• Kym Frank on Billboards and Audience Segmentation

    Last week Insider read an article by a medical marketing firm titled Do Billboards Still Work.   Lots to disagree with.   This paragraph gave Insider a slow burn:
    Billboards don’t allow audience segmentation
    Audience segmentation, or dividing your potential patients into subgroups (i.e., segments), is an excellent way to take your marketing to the next level. By segmenting your audience, you can craft the perfect message for each group of prospective patients, focusing on their unique needs and pain points.
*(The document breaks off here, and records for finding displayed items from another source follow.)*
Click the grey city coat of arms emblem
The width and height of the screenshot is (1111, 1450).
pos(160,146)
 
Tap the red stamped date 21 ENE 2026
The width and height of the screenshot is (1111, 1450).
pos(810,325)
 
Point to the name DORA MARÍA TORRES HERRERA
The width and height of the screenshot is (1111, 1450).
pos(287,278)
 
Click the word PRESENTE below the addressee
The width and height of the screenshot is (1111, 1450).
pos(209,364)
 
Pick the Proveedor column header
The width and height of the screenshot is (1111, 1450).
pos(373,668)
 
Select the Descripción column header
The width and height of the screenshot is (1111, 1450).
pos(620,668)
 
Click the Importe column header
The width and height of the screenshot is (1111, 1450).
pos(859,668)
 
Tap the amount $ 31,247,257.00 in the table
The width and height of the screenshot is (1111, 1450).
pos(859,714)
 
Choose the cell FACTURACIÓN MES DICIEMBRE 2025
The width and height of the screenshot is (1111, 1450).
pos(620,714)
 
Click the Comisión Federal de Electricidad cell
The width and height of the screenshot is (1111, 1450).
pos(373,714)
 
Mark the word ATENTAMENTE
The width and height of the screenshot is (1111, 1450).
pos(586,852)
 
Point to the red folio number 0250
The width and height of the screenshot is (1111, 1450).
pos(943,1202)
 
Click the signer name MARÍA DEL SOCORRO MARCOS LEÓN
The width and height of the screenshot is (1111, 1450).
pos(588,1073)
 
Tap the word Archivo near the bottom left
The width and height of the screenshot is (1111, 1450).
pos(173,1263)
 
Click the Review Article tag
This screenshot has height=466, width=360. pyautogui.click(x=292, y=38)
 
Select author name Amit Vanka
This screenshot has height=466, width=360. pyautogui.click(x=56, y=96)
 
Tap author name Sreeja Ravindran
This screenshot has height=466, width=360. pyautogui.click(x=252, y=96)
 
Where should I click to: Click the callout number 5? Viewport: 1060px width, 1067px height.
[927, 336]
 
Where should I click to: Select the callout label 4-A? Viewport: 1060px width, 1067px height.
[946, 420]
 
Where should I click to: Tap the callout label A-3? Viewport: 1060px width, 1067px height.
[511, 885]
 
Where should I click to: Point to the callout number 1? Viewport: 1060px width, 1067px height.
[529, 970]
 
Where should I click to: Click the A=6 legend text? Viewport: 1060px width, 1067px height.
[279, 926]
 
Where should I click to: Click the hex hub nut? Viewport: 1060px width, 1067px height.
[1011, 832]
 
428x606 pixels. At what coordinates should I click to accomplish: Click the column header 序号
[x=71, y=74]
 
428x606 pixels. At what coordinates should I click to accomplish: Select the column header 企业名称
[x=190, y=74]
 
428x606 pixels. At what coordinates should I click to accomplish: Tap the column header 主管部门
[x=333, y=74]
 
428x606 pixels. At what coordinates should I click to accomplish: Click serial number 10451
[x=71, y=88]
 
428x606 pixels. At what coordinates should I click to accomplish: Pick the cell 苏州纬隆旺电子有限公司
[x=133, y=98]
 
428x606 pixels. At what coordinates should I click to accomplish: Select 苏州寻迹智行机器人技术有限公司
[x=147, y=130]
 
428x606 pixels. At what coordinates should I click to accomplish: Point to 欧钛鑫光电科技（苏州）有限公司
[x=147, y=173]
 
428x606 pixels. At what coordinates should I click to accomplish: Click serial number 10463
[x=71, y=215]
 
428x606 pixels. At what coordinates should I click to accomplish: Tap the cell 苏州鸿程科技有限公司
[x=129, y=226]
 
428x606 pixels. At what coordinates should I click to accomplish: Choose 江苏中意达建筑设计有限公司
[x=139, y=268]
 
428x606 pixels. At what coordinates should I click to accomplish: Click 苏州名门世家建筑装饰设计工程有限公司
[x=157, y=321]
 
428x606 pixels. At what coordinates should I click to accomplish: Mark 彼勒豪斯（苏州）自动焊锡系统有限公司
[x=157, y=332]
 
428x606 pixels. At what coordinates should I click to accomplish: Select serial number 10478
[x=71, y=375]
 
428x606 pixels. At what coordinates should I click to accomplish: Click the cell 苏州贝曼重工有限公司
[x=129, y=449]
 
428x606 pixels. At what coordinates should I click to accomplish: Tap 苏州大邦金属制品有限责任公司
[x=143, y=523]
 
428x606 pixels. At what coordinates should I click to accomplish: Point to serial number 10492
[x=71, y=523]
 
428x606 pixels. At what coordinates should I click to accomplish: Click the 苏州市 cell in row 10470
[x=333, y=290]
For instance, if you’re interested in marketing LASIK, you want to focus on people between the ages of 18 and 40. If you’re interested in marketing cataract services, you’d benefit more from marketing to people older than 60. Billboards are targeted to every driver on the road, regardless of whether or not they meet your patient criteria.
    Insider asked Geopath President Kym Frank to respond.  
    Kym, what’s your response the statement that Billboards don’t allow audience segmentation?

    Billboards and other forms of OOH advertising do allow audience segmentation targeting

    The OOH industry’s measurement system has allowed the industry to target audiences by age, income, ethnicity, and gender for over a decade.  They recently made an investment in a new measurement system that empowers advertisers to target consumers based on psychographics and behavior across thousands of new audience segments…including…people who have seen an Ophthalmologist.    

    We utilize anonymized, aggregated data that profile households across the country and are able to understand how often consumers from those households encounter OOH advertising as they go about their days.

    In fact, focusing on the location of the Sightpath office in Bloomington, MN, we are able to locate “hot spots” of target neighborhoods where residents have seen any eye doctor in the last 12 months. 

    What about the the writers objection that “Billboards only work if people see them?

    Billboards ARE seen.

    Not every passerby is counted as an impression.  Geopath, the industry trade body responsible for measuring OOH advertising, conducted eye-tracking research to determine the likelihood of consumers to make eye contact with OOH ads.  That research is utilized to measure how many people are looking at the advertising – not just those that are driving by.

    There are 49 OOH advertising locations within 5 miles of the Sightpath office.  Combined, those units deliver approximately 5.1 million impressions every single week.  More than 1 million of those impressions are delivered to people who are among the lightest users of the internet in the market…and would be an excellent supplement to a digital buy. 

    What other research does Geopath have relating to Lasik and out of home?

    People who plan to have Lasik Eye Surgery are 13% more likely than the general public to say they’ve noticed a billboard in the last 7 days and 12% more likely to say they’ve noticed any OOH ad. 

    They are 4% less likely to be daily radio listeners.

    5% more likely to say they avoid watching TV commercials.

    Those who plan on having Lasik are 6% less likely than the general public to have used the internet at home or at work in the last 7 days. 

    Any other comments?

    I’d be happy to meet with Sightpath or anyone and show them how they can better use data to target audiences via out of home advertising.